- Opening Delimiter -

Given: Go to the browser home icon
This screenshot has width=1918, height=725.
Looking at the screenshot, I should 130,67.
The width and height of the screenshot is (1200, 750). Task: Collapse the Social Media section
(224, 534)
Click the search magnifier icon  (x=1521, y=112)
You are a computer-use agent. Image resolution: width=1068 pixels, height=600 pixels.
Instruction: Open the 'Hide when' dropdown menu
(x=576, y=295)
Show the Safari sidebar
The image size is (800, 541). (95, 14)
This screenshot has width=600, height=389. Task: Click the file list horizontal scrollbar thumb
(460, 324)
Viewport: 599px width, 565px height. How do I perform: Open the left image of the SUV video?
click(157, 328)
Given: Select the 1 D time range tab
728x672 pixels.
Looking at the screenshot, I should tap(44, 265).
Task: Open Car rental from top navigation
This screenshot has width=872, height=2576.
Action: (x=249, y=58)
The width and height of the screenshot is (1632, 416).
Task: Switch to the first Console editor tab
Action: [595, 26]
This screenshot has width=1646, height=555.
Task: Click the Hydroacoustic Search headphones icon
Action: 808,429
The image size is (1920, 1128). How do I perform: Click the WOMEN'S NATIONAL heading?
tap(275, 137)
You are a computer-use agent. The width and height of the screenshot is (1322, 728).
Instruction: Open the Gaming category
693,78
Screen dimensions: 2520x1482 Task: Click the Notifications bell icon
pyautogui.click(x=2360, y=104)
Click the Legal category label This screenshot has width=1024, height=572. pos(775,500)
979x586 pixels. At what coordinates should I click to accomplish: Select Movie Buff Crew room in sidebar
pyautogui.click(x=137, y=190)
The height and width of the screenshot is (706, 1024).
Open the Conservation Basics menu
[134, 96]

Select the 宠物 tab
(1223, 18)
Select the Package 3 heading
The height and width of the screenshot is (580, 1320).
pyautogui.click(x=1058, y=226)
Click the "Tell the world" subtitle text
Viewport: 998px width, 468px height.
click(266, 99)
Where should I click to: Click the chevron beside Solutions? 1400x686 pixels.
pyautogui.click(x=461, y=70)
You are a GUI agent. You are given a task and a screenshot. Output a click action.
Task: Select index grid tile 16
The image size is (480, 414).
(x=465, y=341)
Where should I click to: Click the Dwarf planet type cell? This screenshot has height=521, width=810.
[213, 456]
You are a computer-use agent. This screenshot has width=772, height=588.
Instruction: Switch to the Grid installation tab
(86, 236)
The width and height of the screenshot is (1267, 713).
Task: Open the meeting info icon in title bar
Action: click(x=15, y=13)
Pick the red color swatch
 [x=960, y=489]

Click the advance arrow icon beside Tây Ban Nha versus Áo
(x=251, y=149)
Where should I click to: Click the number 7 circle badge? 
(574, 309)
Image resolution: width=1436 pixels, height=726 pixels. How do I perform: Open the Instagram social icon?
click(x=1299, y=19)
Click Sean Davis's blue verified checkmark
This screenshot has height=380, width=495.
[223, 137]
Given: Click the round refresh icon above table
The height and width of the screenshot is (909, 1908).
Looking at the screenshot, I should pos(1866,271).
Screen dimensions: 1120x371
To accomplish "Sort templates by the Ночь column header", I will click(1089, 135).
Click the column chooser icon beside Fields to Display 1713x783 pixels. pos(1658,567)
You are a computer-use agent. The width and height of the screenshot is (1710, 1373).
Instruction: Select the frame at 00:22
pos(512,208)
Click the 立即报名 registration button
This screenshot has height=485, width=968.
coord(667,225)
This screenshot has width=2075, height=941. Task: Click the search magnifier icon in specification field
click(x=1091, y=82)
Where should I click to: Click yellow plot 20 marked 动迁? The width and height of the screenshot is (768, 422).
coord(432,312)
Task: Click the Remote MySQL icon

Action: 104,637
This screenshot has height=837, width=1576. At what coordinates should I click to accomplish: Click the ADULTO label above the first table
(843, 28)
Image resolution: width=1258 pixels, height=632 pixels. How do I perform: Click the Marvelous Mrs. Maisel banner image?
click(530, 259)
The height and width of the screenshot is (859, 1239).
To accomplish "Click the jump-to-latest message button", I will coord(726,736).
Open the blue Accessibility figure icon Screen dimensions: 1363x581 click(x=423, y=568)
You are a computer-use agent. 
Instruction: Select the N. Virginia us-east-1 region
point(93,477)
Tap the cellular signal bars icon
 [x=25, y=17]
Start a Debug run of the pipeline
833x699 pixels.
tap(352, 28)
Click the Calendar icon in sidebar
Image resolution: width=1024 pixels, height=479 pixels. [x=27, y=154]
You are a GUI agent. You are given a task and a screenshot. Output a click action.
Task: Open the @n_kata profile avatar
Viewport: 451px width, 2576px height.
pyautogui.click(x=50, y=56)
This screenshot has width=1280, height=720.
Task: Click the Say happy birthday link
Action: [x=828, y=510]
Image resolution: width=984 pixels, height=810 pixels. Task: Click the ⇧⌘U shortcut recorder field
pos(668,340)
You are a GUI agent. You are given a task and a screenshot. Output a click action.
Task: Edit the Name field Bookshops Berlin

- Closing Delimiter -

> **WHAT TO PRODUCE**
Check each line above for the string "blue" and return those that contain it.

> **SOLUTION**
Click Sean Davis's blue verified checkmark
Open the blue Accessibility figure icon Screen dimensions: 1363x581 click(x=423, y=568)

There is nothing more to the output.